● Written problem
Copy each of the rows below word for word, leaving every line unchanged.

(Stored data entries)

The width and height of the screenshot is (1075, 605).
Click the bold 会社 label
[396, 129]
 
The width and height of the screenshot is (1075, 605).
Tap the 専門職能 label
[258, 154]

● Reply
The width and height of the screenshot is (1075, 605).
Click the bold 会社 label
[396, 129]
 
The width and height of the screenshot is (1075, 605).
Tap the 専門職能 label
[258, 154]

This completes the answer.